WHAT YOU NEED TO DO:
Provide again, from the entries below, every line from the one containing "You are a computer-use agent. 350x156 pixels." through the one containing "Task: Click the Confirm password field label", exactly as written, and no other line.

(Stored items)
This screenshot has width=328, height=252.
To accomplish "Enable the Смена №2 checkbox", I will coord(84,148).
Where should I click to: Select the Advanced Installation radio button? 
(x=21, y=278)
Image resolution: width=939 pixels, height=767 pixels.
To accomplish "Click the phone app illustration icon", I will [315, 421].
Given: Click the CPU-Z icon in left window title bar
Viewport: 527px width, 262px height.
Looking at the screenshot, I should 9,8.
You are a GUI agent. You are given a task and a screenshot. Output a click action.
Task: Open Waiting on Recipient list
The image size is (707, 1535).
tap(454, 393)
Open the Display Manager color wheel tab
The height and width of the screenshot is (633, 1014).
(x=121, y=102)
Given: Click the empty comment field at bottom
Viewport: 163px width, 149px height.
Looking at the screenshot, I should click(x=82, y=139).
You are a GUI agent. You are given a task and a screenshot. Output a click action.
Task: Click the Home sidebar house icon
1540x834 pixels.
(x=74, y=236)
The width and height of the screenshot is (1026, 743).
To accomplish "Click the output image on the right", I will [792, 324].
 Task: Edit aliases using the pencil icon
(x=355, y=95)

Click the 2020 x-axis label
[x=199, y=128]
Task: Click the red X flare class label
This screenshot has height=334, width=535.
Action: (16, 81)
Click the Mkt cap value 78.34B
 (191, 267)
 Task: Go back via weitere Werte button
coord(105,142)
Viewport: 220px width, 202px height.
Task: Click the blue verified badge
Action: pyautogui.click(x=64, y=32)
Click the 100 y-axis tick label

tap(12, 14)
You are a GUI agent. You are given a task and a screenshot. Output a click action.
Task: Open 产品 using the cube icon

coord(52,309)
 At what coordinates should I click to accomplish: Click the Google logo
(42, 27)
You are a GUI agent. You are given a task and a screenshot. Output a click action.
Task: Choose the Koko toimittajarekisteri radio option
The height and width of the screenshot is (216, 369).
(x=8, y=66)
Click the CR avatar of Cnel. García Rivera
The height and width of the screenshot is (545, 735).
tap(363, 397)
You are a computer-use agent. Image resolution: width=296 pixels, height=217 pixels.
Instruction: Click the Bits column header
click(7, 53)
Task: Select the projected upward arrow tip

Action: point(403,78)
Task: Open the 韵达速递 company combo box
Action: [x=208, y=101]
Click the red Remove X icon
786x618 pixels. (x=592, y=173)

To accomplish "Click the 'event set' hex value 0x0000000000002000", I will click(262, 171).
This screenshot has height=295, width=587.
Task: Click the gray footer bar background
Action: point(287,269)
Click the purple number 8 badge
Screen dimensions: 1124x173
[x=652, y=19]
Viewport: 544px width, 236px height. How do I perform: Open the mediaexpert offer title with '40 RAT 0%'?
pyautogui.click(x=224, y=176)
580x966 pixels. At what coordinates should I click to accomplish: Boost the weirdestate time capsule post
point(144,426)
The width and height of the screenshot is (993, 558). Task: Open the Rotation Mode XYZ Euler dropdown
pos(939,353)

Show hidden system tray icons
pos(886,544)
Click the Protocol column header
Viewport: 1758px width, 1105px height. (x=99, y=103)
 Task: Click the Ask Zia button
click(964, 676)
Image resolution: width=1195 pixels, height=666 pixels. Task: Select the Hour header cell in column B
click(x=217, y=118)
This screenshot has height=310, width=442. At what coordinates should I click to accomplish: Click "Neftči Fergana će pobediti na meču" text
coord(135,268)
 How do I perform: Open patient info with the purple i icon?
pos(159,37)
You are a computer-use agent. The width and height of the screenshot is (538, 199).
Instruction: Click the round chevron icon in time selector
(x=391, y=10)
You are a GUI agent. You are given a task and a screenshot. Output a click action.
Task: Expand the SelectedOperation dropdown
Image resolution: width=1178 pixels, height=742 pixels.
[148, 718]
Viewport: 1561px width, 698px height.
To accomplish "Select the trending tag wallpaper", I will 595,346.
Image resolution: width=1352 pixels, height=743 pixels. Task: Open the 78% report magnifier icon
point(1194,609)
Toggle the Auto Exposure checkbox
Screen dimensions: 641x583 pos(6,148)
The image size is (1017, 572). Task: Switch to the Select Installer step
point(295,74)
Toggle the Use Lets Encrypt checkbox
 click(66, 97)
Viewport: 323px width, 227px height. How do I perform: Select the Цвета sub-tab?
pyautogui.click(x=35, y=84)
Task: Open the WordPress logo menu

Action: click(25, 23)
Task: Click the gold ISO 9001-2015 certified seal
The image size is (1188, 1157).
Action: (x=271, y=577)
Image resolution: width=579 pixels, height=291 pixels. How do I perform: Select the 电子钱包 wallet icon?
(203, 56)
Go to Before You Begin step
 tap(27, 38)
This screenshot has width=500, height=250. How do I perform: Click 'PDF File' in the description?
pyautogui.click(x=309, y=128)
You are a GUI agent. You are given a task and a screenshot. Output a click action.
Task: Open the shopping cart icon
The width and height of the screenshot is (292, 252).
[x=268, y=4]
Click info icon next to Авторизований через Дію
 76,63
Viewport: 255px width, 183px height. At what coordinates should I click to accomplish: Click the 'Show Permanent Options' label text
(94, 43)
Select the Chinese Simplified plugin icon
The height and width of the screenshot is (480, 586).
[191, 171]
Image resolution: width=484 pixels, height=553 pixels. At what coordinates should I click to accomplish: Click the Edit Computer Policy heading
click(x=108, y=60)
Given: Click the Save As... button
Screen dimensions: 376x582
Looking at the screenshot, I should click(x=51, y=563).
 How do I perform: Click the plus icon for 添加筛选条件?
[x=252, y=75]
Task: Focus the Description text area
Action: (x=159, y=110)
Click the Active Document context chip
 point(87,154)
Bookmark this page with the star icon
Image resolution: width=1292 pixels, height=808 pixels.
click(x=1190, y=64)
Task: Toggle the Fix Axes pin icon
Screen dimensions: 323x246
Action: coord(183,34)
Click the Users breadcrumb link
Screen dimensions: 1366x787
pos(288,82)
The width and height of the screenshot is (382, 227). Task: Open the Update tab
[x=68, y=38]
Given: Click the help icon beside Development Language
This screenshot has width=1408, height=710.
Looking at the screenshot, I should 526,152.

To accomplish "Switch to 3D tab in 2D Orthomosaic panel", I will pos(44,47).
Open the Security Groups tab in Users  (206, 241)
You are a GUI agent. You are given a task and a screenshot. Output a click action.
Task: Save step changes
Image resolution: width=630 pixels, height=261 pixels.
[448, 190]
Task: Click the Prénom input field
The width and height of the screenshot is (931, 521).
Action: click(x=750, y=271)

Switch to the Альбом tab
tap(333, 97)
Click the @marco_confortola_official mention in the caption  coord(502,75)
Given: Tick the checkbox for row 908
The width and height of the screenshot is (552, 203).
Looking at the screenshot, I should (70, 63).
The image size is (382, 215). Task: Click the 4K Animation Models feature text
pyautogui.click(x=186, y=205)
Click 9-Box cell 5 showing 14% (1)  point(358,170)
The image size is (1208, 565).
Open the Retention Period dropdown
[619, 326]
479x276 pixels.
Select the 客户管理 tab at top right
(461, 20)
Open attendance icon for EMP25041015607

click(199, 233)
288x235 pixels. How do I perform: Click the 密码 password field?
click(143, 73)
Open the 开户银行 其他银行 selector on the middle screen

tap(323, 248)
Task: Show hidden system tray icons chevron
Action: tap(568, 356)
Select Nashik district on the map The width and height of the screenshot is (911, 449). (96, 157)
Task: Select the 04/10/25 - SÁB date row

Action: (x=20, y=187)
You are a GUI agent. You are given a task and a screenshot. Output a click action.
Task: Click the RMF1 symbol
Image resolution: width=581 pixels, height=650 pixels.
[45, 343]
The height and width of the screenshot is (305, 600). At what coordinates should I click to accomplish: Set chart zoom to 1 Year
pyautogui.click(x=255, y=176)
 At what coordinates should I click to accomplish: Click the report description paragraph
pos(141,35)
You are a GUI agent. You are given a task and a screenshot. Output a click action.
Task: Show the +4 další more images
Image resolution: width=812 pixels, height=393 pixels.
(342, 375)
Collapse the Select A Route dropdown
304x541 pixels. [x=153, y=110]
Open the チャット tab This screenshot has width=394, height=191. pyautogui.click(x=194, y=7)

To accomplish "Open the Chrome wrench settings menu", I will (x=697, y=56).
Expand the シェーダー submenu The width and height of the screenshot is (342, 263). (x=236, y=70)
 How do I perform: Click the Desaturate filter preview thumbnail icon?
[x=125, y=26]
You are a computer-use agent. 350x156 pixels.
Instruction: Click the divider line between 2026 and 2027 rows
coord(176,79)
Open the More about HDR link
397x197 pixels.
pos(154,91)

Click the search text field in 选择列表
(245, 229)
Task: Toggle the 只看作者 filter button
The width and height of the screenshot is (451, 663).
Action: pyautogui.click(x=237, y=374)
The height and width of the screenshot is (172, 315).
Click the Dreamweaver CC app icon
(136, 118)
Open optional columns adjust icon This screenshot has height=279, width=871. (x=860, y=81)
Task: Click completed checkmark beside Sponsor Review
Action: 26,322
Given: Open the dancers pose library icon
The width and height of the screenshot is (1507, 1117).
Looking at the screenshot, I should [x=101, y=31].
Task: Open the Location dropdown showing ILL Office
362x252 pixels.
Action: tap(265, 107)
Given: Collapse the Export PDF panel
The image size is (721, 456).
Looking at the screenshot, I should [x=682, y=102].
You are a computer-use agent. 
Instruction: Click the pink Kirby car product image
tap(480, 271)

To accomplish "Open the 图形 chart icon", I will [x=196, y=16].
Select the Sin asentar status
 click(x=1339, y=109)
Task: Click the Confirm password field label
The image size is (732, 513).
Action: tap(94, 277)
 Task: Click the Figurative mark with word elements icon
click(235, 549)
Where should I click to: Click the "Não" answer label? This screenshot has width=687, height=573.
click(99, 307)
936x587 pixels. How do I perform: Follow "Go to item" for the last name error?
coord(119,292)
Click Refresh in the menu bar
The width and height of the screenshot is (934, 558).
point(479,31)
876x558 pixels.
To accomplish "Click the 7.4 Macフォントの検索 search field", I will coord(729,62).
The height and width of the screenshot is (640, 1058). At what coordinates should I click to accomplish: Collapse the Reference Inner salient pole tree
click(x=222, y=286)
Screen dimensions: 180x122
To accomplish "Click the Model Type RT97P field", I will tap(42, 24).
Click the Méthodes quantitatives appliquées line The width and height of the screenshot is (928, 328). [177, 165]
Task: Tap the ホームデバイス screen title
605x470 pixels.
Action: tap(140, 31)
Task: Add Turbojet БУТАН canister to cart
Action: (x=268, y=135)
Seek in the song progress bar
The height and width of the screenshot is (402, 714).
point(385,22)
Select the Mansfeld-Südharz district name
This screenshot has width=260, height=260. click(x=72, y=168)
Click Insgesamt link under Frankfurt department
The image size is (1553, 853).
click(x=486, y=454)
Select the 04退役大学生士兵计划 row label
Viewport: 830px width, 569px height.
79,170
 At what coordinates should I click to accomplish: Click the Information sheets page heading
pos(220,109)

EXERCISE OUTPUT:
You are a computer-use agent. 350x156 pixels.
Instruction: Click the divider line between 2026 and 2027 rows
coord(176,79)
Open the More about HDR link
397x197 pixels.
pos(154,91)

Click the search text field in 选择列表
(245, 229)
Task: Toggle the 只看作者 filter button
The width and height of the screenshot is (451, 663).
Action: pyautogui.click(x=237, y=374)
The height and width of the screenshot is (172, 315).
Click the Dreamweaver CC app icon
(136, 118)
Open optional columns adjust icon This screenshot has height=279, width=871. (x=860, y=81)
Task: Click completed checkmark beside Sponsor Review
Action: 26,322
Given: Open the dancers pose library icon
The width and height of the screenshot is (1507, 1117).
Looking at the screenshot, I should [x=101, y=31].
Task: Open the Location dropdown showing ILL Office
362x252 pixels.
Action: tap(265, 107)
Given: Collapse the Export PDF panel
The image size is (721, 456).
Looking at the screenshot, I should [x=682, y=102].
You are a computer-use agent. 
Instruction: Click the pink Kirby car product image
tap(480, 271)

To accomplish "Open the 图形 chart icon", I will [x=196, y=16].
Select the Sin asentar status
 click(x=1339, y=109)
Task: Click the Confirm password field label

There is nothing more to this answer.